In a previous paper 1 , we proposed a lossless image compression algorithm called Context Copy Combinatorial Coding (C4), specifically tailored to compress layout images for application to maskless lithography. C4 combines the advantages of LZ-copying, which works well for compressing repetitive circuits such as memory cells, and JBIG context-based modeling, which works well for compressing non-repetitive circuits such as control logic. Consequently, C4 is a single compression technique which performs well for all types of layout: repetitive, non-repetitive, or a heterogeneous mix of both. Compression results show that C4 outperforms JBIG, ZIP, BZIP2, and 2D-LZ, and achieves lossless compression ratios greater than 22 for binary layout image data, and greater than 14 for grey-pixel image data, which is within range of feasibility of our original design. Figure 1 . System architecture of a data-delivery system for maskless lithography For our application to direct-write maskless lithography, the C4 decoding algorithm must also be implemented in hardware as a parallel array of thousands of C4 decoders fabricated on the same integrated-circuit chip as a massively parallel array of writers 3 . To meet this challenge, we present several improvements to C4 which lower its implementation complexity, reduce buffer usage, and improve the compression efficiency of C4 with limited buffering. In addition, we take the first steps towards an ASIC implementation of C4, by breaking down the C4 decoder algorithm into functional blocks, and refining each block, step-by-step.

* [DATA]:
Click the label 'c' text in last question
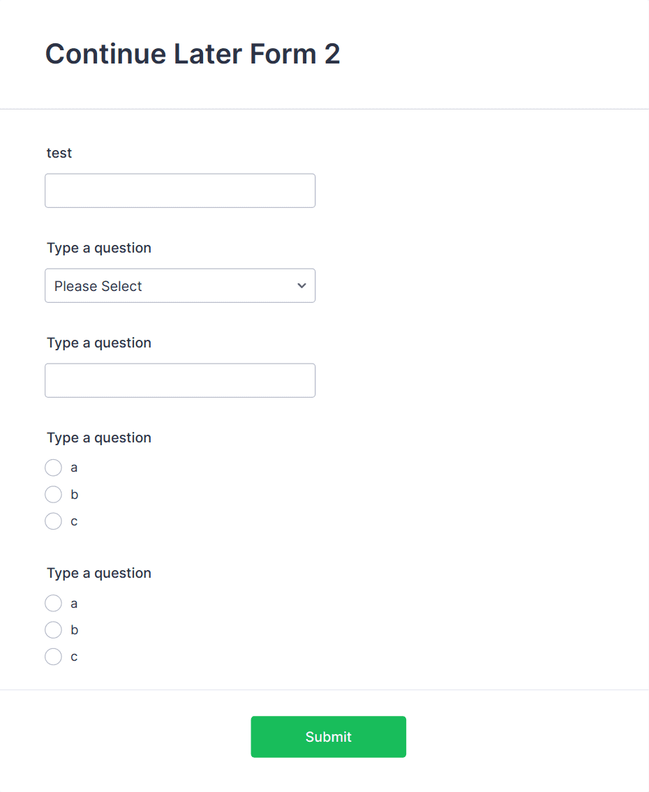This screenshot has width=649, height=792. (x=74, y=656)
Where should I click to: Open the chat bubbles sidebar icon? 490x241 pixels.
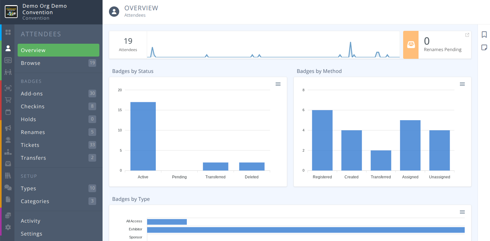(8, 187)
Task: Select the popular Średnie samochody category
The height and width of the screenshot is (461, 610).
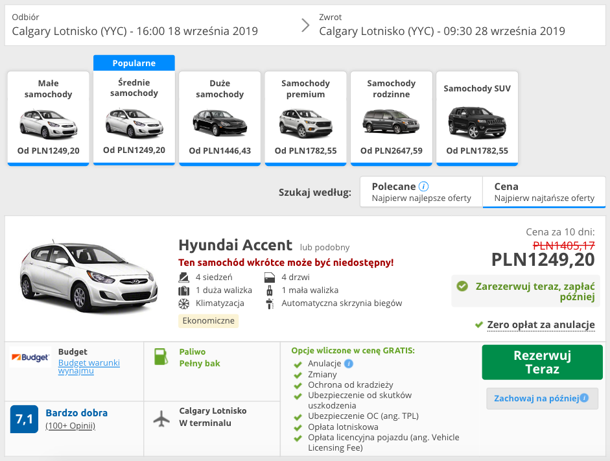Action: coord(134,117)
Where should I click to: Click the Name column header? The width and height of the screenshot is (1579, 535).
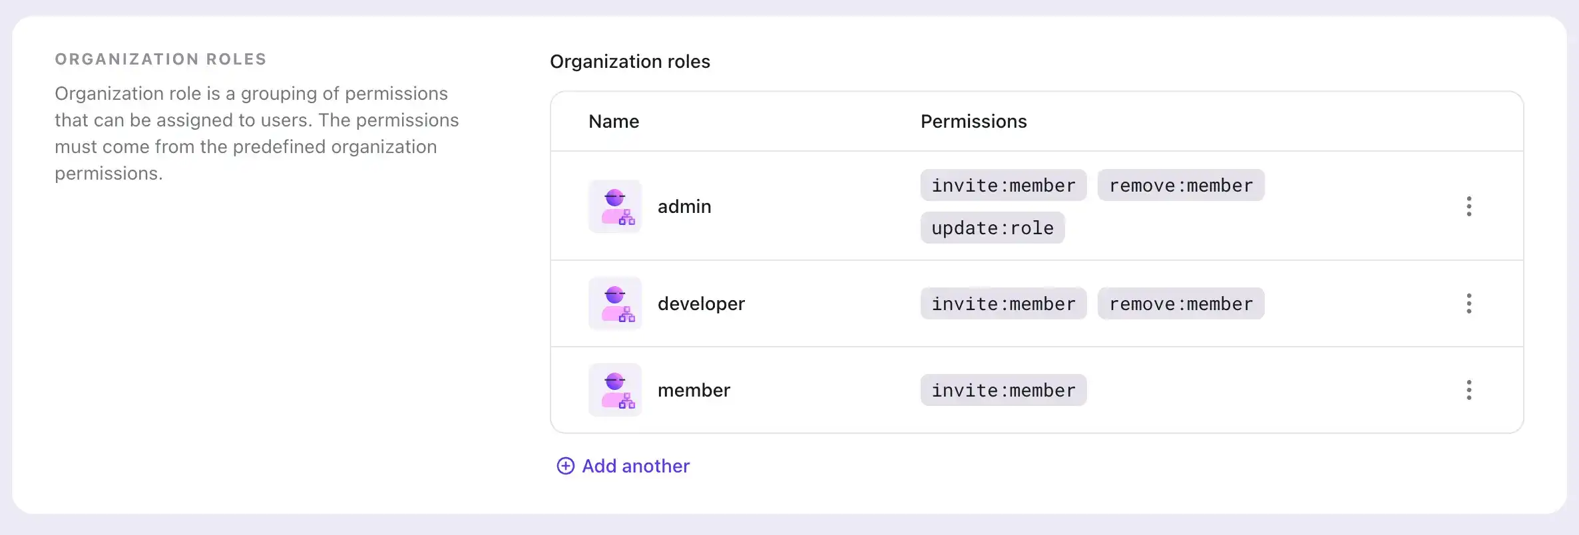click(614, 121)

---

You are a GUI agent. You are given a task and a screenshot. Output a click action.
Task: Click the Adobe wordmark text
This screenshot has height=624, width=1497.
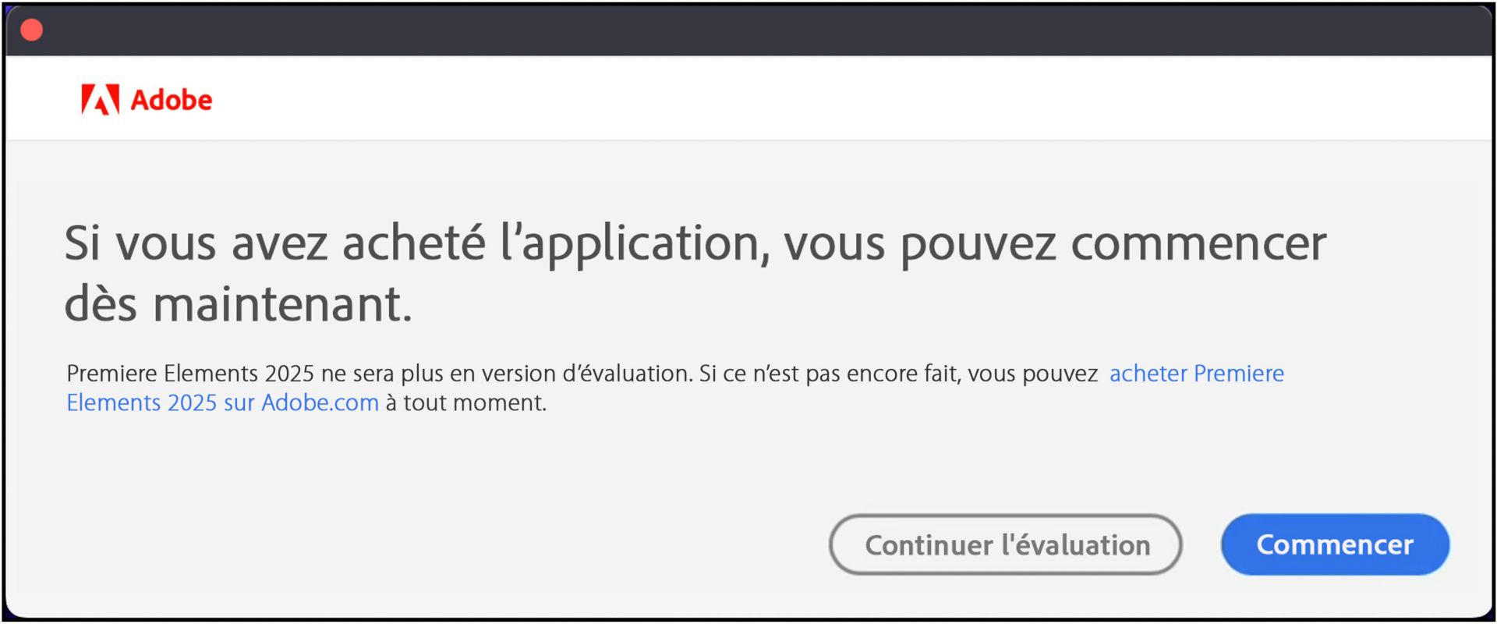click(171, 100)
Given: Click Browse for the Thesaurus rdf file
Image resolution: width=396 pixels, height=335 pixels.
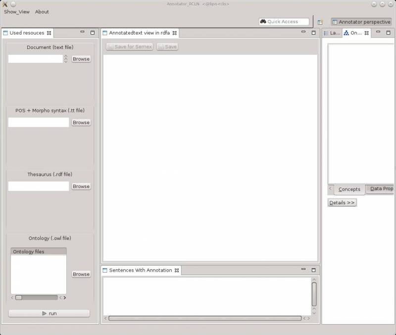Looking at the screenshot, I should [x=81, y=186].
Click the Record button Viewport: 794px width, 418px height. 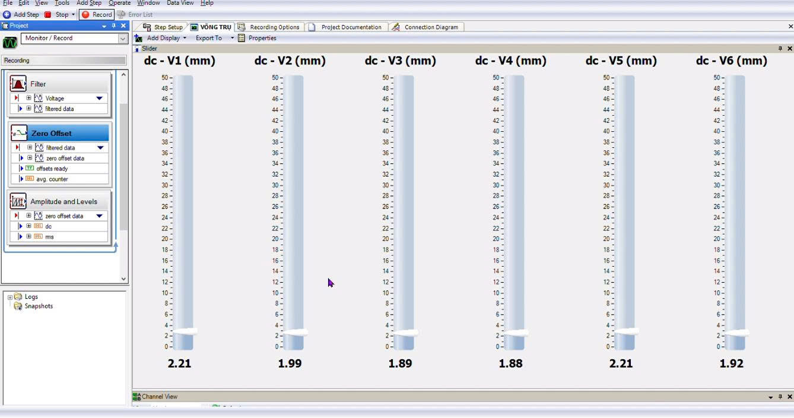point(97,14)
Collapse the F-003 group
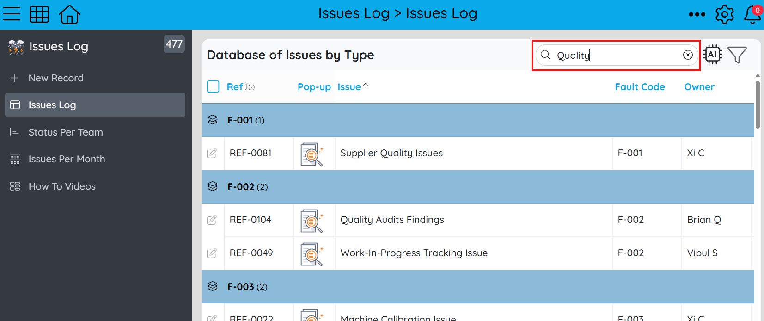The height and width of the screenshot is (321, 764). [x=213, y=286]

...

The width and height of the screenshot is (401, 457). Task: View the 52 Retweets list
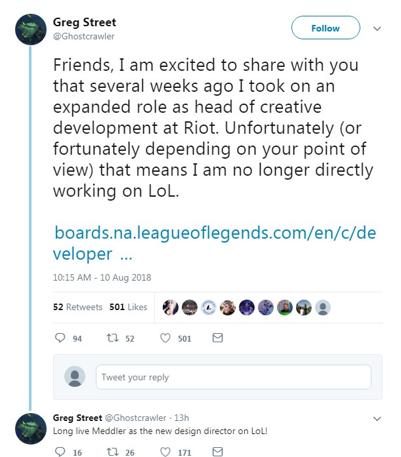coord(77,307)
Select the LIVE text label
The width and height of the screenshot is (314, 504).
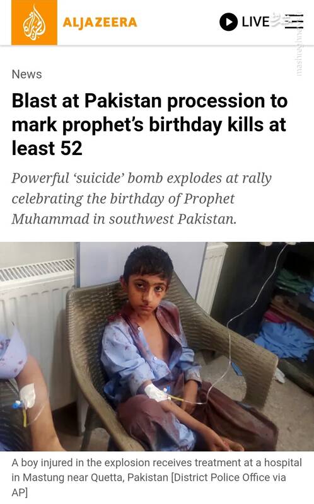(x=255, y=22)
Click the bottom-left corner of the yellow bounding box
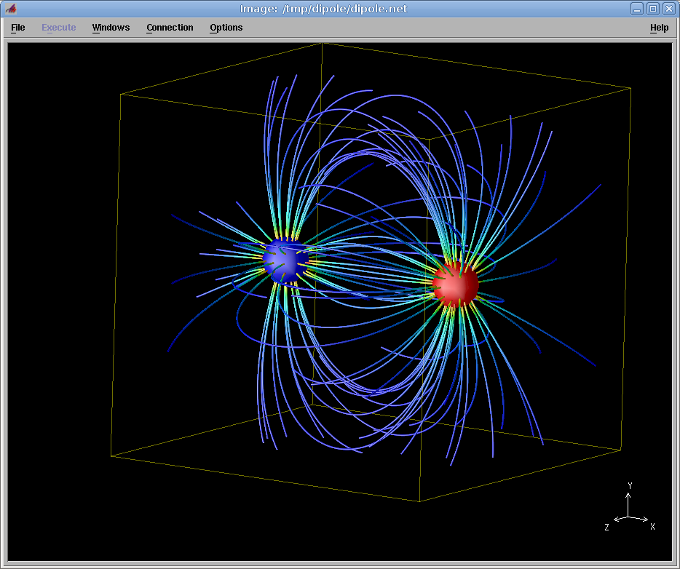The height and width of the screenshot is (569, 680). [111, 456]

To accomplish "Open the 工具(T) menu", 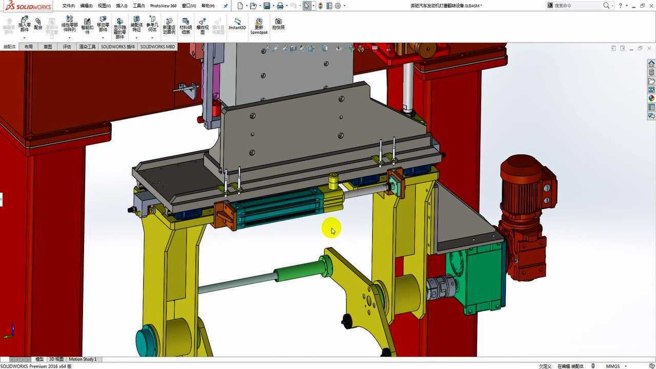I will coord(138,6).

* [TASK LIST]:
a - Decide whether each statement agrees with the C4 passage, answering yes or no and quoting the words that settle it.
(i) LZ-copying is the part of C4 that works well for control logic.
(ii) C4 reaches lossless compression ratios above 14 for grey-pixel image data.
(iii) The C4 decoders sit on a different chip from the writers.
b - Using the C4 passage, answer each question.
(i) What is the full name behind the abbreviation C4?
(ii) What lossless compression ratio does C4 exceed for binary layout image data?
(iii) How many C4 decoders make up the parallel array in hardware?
c - List every compression method that the C4 passage says C4 outperforms.
The rows have nothing to do with the C4 passage.

* [SOLUTIONS PER TASK]:
a -
(i) No: "JBIG context-based modeling, which works well for compressing non-repetitive circuits such as control logic"
(ii) Yes: "greater than 14 for grey-pixel image data"
(iii) No: "fabricated on the same integrated-circuit chip as a massively parallel array of writers"

b -
(i) Context Copy Combinatorial Coding
(ii) 22
(iii) Thousands

c - JBIG, ZIP, BZIP2, 2D-LZ